Les élections législatives du mois de mars, marquées par le recul du parti au pouvoir (Parti libéral démocrate, ou PLD), qui a perdu la majorité, ont également signifié la fin des partis géants et attrape-tout sur le modèle japonais. Dans la perspective des élections présidentielles du mois de décembre, la Corée du Sud s'est engagée largement cette année sur la voie du multipartisme. Un nouveau parti, le PUN (Parti pour l'unification nationale) a été créé, au mois de janvier, par le multimilliardaire Chung Ju Yung, fondateur de Hyundai, le plus grand groupe sud-coréen (10 % du PNB). Deux mois plus tard, à l'occasion des élections législatives, le PUN raflait déjà 32 des 299 sièges au Parlement.

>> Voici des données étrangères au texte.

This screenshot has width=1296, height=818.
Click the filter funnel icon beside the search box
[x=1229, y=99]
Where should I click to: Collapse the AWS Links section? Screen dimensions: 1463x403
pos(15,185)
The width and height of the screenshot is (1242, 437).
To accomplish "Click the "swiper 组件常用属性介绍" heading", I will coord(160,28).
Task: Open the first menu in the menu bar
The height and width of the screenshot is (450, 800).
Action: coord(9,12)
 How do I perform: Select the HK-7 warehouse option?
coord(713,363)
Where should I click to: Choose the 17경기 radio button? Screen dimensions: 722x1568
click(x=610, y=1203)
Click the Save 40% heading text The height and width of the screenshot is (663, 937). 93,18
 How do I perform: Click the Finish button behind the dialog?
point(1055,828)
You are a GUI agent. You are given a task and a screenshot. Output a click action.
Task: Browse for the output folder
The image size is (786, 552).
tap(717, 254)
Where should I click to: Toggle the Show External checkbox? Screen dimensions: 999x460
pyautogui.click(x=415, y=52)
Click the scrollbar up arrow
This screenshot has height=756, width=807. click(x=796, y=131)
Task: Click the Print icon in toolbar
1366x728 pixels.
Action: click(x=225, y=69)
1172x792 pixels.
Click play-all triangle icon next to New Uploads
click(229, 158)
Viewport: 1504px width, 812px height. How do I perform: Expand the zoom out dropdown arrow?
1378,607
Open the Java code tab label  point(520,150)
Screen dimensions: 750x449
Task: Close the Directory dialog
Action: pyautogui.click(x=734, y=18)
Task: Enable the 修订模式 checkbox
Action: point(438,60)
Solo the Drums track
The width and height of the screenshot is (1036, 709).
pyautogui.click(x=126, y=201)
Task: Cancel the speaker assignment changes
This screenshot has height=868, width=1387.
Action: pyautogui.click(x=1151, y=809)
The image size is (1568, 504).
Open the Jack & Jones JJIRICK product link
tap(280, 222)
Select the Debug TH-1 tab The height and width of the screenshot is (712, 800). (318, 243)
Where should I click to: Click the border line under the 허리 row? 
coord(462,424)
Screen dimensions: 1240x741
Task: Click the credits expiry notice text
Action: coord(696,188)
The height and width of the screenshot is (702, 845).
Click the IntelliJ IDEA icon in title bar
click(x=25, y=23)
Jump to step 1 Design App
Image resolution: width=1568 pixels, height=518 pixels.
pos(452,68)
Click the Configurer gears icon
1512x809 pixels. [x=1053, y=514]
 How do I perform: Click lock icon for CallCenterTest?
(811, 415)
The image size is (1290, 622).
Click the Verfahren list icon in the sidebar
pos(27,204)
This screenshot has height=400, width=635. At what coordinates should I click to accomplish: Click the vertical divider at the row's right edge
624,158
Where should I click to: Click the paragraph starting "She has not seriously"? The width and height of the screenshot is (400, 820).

Sur le plan économique, la Corée du Sud a tenté de modifier cette année son système, traditionnellement basé sur une politique de bas salaires, de forte croissance et de protectionnisme. L'augmentation des revendications salariales (les salaires augmentent en moyenne de 17 % par an depuis 1987), le développement des échanges et des investissements étrangers, ainsi que l'augmentation de la dette extérieure (40 milliards de dollars US) ont conduit les autorités à se fixer un triple objectif, appelé « cible des trois sept », autrement dit, 7 % de croissance (8,4 % actuellement), 7 % d'inflation (contre 10 %) et 7 milliards de dollars US de déficit commercial (10 milliards en 1991). La Corée du Sud a par ailleurs continué à délocaliser (principalement en Chine et au Viêt-nam) ainsi qu'à investir à l'étranger.

Réunification

Si les premiers mois de l'année ont été marqués par une marche forcée vers la réunification et par une multiplication des accords Nord-Sud (déclaration conjointe sur la dénucléarisation de la péninsule en décembre 1991 ; pacte de non-agression en février 1992, accord sur l'inspection mutuelle des sites nucléaires en mars...), le processus s'est progressivement ralenti avec l'été. Trois raisons essentielles expliquent cette interruption. D'une part, la résurgence en Corée du Nord d'un sentiment de complot des capitalistes contre « la citadelle assiégée » que représente le régime de Pyongyang. D'autre part, une inquiétude du Sud face au coût estimé de la réunification (de 200 à 500 milliards de dollars US sur 10 ans, soit 3 à 4 % du PNB, sommes que la Corée du Sud ne pourrait dégager seule) et face aux problèmes sociaux équivalents à ceux que connaît actuellement l'Allemagne, récemment réunifiée. Enfin, une affaire d'espionnage digne des plus belles heures de la guerre froide. Séoul aurait démantelé un énorme réseau d'espions nord-coréens, dirigé par Mme Li Son Sil, l'une des principales dignitaires du régime de Pyongyang. Les pourparlers Nord-Sud ont néanmoins repris début décembre.